Position data for words and items
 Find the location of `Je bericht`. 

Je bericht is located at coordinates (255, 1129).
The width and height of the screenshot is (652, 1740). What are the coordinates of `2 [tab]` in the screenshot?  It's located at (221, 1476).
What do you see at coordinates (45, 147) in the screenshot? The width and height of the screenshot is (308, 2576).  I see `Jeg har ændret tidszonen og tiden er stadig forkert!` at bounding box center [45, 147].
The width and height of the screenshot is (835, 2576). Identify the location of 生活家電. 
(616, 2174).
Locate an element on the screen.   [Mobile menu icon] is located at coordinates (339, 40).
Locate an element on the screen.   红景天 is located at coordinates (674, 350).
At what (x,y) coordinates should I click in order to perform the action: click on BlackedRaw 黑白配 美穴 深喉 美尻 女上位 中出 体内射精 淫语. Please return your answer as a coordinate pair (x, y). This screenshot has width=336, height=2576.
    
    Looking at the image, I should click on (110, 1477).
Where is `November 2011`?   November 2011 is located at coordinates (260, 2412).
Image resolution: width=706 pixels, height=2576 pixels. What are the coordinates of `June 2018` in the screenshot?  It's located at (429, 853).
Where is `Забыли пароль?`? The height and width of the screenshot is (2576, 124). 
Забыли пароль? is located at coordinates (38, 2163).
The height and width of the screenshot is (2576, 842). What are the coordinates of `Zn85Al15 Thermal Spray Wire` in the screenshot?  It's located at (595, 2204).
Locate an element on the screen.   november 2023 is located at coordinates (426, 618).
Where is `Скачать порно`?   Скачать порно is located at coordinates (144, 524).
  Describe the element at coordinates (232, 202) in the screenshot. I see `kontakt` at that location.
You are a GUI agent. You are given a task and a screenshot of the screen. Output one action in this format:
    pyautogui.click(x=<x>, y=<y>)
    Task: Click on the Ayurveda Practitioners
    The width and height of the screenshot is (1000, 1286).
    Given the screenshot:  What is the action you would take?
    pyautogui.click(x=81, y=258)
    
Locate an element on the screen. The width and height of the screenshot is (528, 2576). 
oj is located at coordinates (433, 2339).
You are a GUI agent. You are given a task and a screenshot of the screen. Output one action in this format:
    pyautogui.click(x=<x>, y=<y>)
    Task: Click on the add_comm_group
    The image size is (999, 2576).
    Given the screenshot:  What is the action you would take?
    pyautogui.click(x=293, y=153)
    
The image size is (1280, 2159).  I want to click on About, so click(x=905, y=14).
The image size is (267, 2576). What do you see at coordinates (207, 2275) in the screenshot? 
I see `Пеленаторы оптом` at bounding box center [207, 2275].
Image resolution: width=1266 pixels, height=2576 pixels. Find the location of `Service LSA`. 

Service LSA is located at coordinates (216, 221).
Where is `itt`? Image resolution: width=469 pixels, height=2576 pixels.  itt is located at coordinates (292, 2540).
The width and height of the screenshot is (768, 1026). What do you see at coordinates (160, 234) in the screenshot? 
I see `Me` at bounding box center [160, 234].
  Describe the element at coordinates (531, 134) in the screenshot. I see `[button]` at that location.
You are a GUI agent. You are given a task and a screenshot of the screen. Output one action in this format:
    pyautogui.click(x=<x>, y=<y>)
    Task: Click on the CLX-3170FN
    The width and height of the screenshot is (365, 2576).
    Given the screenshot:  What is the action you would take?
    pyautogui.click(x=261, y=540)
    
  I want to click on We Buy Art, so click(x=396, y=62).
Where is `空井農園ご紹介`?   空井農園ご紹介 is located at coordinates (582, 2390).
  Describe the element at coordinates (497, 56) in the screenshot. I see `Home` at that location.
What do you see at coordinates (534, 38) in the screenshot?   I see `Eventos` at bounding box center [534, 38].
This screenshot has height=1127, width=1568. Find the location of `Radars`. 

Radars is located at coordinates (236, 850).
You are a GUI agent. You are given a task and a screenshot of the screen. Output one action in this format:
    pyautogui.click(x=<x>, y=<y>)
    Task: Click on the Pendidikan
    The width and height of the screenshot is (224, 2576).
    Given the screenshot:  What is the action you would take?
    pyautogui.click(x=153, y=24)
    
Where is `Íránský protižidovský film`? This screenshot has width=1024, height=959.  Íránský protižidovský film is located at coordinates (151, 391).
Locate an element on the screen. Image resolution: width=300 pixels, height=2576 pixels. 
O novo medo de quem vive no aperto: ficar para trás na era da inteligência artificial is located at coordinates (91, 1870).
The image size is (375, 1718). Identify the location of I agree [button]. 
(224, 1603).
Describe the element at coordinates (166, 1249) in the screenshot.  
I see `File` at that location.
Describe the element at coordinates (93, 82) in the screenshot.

* What the task requires
Lay out every line of the records above as a numbered list, omitting blank lines.

* Result of the task
1.  Find the location of `Je bericht`. 
2. Je bericht is located at coordinates (255, 1129).
3. The width and height of the screenshot is (652, 1740). What are the coordinates of `2 [tab]` in the screenshot?  It's located at (221, 1476).
4. What do you see at coordinates (45, 147) in the screenshot? The width and height of the screenshot is (308, 2576).  I see `Jeg har ændret tidszonen og tiden er stadig forkert!` at bounding box center [45, 147].
5. The width and height of the screenshot is (835, 2576). Identify the location of 生活家電. 
6. (616, 2174).
7. Locate an element on the screen.   [Mobile menu icon] is located at coordinates (339, 40).
8. Locate an element on the screen.   红景天 is located at coordinates (674, 350).
9. At what (x,y) coordinates should I click in order to perform the action: click on BlackedRaw 黑白配 美穴 深喉 美尻 女上位 中出 体内射精 淫语. Please return your answer as a coordinate pair (x, y). This screenshot has width=336, height=2576.
10.     Looking at the image, I should click on (110, 1477).
11. Where is `November 2011`?   November 2011 is located at coordinates (260, 2412).
12. Image resolution: width=706 pixels, height=2576 pixels. What are the coordinates of `June 2018` in the screenshot?  It's located at (429, 853).
13. Where is `Забыли пароль?`? The height and width of the screenshot is (2576, 124). 
14. Забыли пароль? is located at coordinates (38, 2163).
15. The height and width of the screenshot is (2576, 842). What are the coordinates of `Zn85Al15 Thermal Spray Wire` in the screenshot?  It's located at (595, 2204).
16. Locate an element on the screen.   november 2023 is located at coordinates (426, 618).
17. Where is `Скачать порно`?   Скачать порно is located at coordinates (144, 524).
18.   Describe the element at coordinates (232, 202) in the screenshot. I see `kontakt` at that location.
19. You are a GUI agent. You are given a task and a screenshot of the screen. Output one action in this format:
20.     pyautogui.click(x=<x>, y=<y>)
21.     Task: Click on the Ayurveda Practitioners
22.     The width and height of the screenshot is (1000, 1286).
23.     Given the screenshot:  What is the action you would take?
24.     pyautogui.click(x=81, y=258)
25. Locate an element on the screen. The width and height of the screenshot is (528, 2576). 
26. oj is located at coordinates (433, 2339).
27. You are a GUI agent. You are given a task and a screenshot of the screen. Output one action in this format:
28.     pyautogui.click(x=<x>, y=<y>)
29.     Task: Click on the add_comm_group
30.     The image size is (999, 2576).
31.     Given the screenshot:  What is the action you would take?
32.     pyautogui.click(x=293, y=153)
33. The image size is (1280, 2159).  I want to click on About, so click(x=905, y=14).
34. The image size is (267, 2576). What do you see at coordinates (207, 2275) in the screenshot? 
35. I see `Пеленаторы оптом` at bounding box center [207, 2275].
36. Image resolution: width=1266 pixels, height=2576 pixels. Find the location of `Service LSA`. 
37. Service LSA is located at coordinates (216, 221).
38. Where is `itt`? Image resolution: width=469 pixels, height=2576 pixels.  itt is located at coordinates (292, 2540).
39. The width and height of the screenshot is (768, 1026). What do you see at coordinates (160, 234) in the screenshot? 
40. I see `Me` at bounding box center [160, 234].
41.   Describe the element at coordinates (531, 134) in the screenshot. I see `[button]` at that location.
42. You are a GUI agent. You are given a task and a screenshot of the screen. Output one action in this format:
43.     pyautogui.click(x=<x>, y=<y>)
44.     Task: Click on the CLX-3170FN
45.     The width and height of the screenshot is (365, 2576).
46.     Given the screenshot:  What is the action you would take?
47.     pyautogui.click(x=261, y=540)
48.   I want to click on We Buy Art, so click(x=396, y=62).
49. Where is `空井農園ご紹介`?   空井農園ご紹介 is located at coordinates (582, 2390).
50.   Describe the element at coordinates (497, 56) in the screenshot. I see `Home` at that location.
51. What do you see at coordinates (534, 38) in the screenshot?   I see `Eventos` at bounding box center [534, 38].
52. This screenshot has height=1127, width=1568. Find the location of `Radars`. 
53. Radars is located at coordinates (236, 850).
54. You are a GUI agent. You are given a task and a screenshot of the screen. Output one action in this format:
55.     pyautogui.click(x=<x>, y=<y>)
56.     Task: Click on the Pendidikan
57.     The width and height of the screenshot is (224, 2576).
58.     Given the screenshot:  What is the action you would take?
59.     pyautogui.click(x=153, y=24)
60. Where is `Íránský protižidovský film`? This screenshot has width=1024, height=959.  Íránský protižidovský film is located at coordinates (151, 391).
61. Locate an element on the screen. Image resolution: width=300 pixels, height=2576 pixels. 
62. O novo medo de quem vive no aperto: ficar para trás na era da inteligência artificial is located at coordinates (91, 1870).
63. The image size is (375, 1718). Identify the location of I agree [button]. 
64. (224, 1603).
65. Describe the element at coordinates (166, 1249) in the screenshot.  
66. I see `File` at that location.
67. Describe the element at coordinates (93, 82) in the screenshot.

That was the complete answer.